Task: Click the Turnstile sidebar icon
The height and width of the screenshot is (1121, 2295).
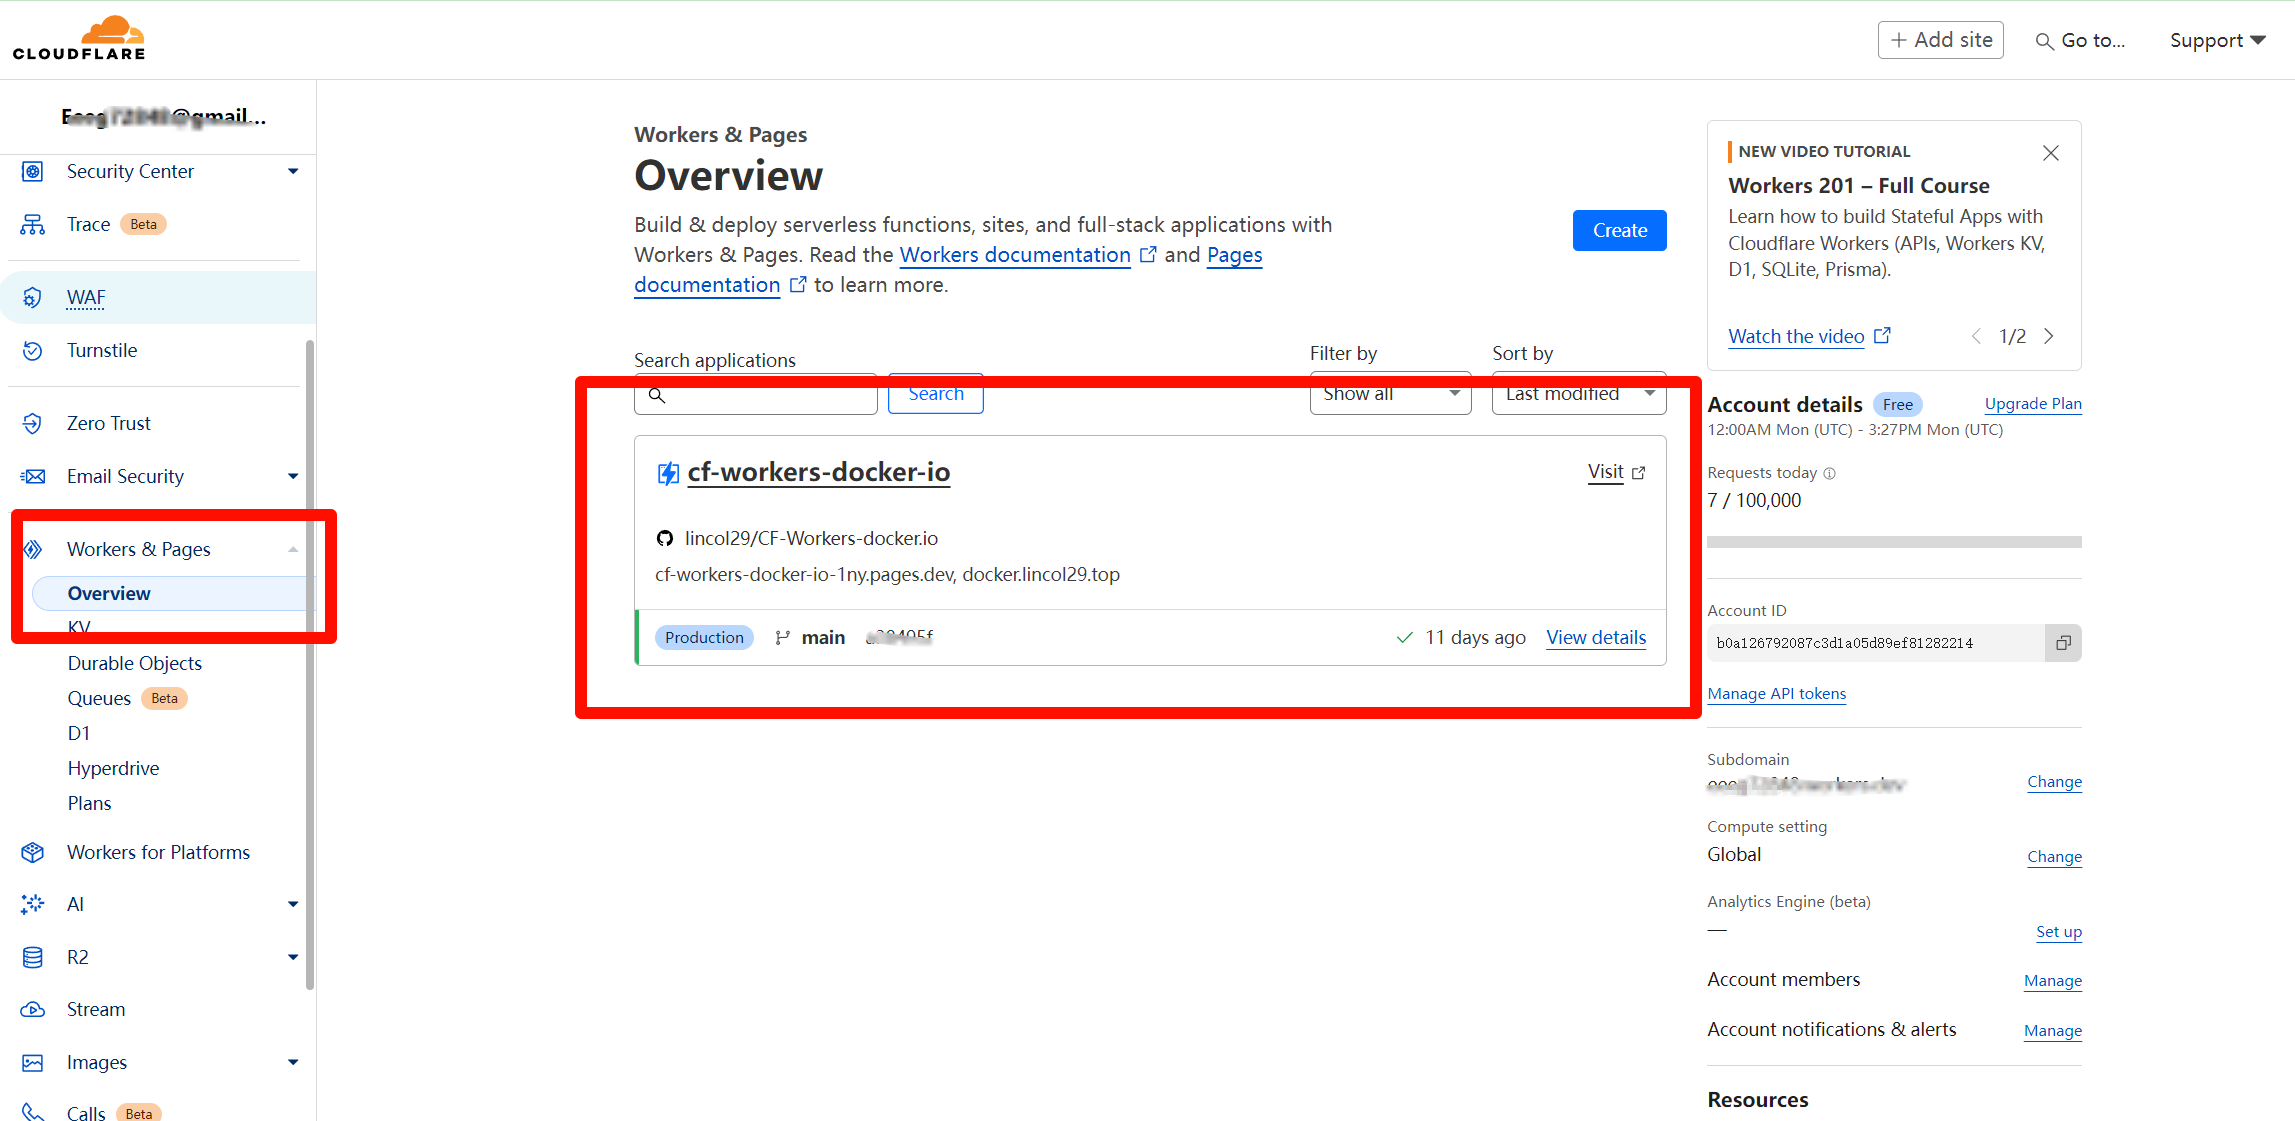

○ ○ ○ ○ ○

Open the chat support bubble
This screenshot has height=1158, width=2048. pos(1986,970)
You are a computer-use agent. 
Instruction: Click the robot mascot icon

○ ○ ○ ○ ○

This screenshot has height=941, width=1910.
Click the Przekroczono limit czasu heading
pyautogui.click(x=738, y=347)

○ ○ ○ ○ ○

◆ **Task objective**
Only the lines above starting with the one with "Task: Click the Turnstile sidebar icon" and going through the one with "The height and" are to be copied, word for word and with both ends kept.

◆ **Answer to the problem**
Task: Click the Turnstile sidebar icon
The height and width of the screenshot is (1121, 2295).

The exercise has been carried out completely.